Oracle’s distaste for genuine open-source is evident in so many ways. From its slow disengagement with the MySQL community, to the cloak and dagger approach it takes to Java security, it’s clear Larry Ellison et al would much prefer to keep their cards and code very close to their chests.

And then there’s the less subtle things. The software Sauron’s approach to open source is made resoundingly obvious in new Oracle, white paper titled “The Department of Defence (DoD) and Open Source Software”.

In it, Oracle delivers a damning critique of open source software – writing that the US DoD’s belief that it can save money by developing their own applications with open source software as a foundation is misguided. After a lengthy discussion, it arrives at the crux of its argument; it would be far better to just cough up and partner with Oracle, which, wouldn’t you know, has tons of open-source projects at its fingertips. That is, ones which “as needs grow” (so says the report) can be switched for “the commercial offering from Oracle”.
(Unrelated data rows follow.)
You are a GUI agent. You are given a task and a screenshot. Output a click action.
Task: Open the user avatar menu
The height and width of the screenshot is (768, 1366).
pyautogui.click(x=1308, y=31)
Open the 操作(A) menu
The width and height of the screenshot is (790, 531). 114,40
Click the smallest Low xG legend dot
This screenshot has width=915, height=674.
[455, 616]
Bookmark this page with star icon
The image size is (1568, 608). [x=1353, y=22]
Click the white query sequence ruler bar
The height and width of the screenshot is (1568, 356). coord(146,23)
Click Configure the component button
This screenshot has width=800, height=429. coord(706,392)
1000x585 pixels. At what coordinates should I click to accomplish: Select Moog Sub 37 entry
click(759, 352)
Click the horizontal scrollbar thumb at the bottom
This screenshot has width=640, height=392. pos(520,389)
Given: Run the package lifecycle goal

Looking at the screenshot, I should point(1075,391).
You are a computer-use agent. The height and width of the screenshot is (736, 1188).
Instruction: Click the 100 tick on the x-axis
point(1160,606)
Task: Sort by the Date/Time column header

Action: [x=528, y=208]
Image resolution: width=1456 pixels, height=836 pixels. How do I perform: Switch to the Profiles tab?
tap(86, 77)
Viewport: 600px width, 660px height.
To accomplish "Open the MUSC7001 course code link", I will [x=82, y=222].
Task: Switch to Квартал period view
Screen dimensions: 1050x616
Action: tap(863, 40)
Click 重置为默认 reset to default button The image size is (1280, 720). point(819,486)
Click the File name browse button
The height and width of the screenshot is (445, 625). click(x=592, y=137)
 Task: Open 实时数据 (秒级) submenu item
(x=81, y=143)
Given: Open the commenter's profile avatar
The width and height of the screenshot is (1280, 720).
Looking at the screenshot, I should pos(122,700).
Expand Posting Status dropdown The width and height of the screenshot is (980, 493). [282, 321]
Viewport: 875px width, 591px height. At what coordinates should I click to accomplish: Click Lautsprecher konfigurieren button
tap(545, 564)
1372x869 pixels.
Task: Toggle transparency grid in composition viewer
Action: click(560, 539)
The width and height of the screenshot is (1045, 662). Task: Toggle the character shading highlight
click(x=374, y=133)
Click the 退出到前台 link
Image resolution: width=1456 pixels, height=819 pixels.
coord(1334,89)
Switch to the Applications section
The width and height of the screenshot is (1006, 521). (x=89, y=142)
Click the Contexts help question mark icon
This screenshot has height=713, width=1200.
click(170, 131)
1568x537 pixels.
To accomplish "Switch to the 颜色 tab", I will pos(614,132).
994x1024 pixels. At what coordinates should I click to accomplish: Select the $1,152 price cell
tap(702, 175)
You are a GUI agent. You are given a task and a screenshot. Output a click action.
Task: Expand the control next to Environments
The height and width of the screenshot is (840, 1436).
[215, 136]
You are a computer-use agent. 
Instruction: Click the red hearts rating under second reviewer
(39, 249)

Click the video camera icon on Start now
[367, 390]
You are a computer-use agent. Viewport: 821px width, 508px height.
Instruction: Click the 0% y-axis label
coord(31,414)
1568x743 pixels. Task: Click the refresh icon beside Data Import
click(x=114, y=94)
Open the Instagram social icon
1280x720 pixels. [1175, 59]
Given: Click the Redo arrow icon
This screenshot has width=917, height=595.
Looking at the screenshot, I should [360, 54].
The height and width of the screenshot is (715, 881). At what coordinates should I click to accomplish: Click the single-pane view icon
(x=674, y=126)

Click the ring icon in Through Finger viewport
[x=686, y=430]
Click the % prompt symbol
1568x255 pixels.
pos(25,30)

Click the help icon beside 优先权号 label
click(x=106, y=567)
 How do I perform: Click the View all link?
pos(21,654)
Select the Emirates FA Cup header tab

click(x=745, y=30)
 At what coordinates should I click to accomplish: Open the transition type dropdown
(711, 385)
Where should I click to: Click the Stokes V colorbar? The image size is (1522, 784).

Although the paper does raise a few valid points, such as the fact that it would be more difficult to guarantee the security of open source- rooted software projects than those from one single source, the overall gist is that it would be ridiculous for the DoD to even contemplate turning to more diverse open-source for their development.

This paper comes at a time when the US government is wrangling with the repercussions of its decision to entrust its complex new health insurance registration service to one hapless vendor – an issue that actually underlines the advantages of open-sourcing.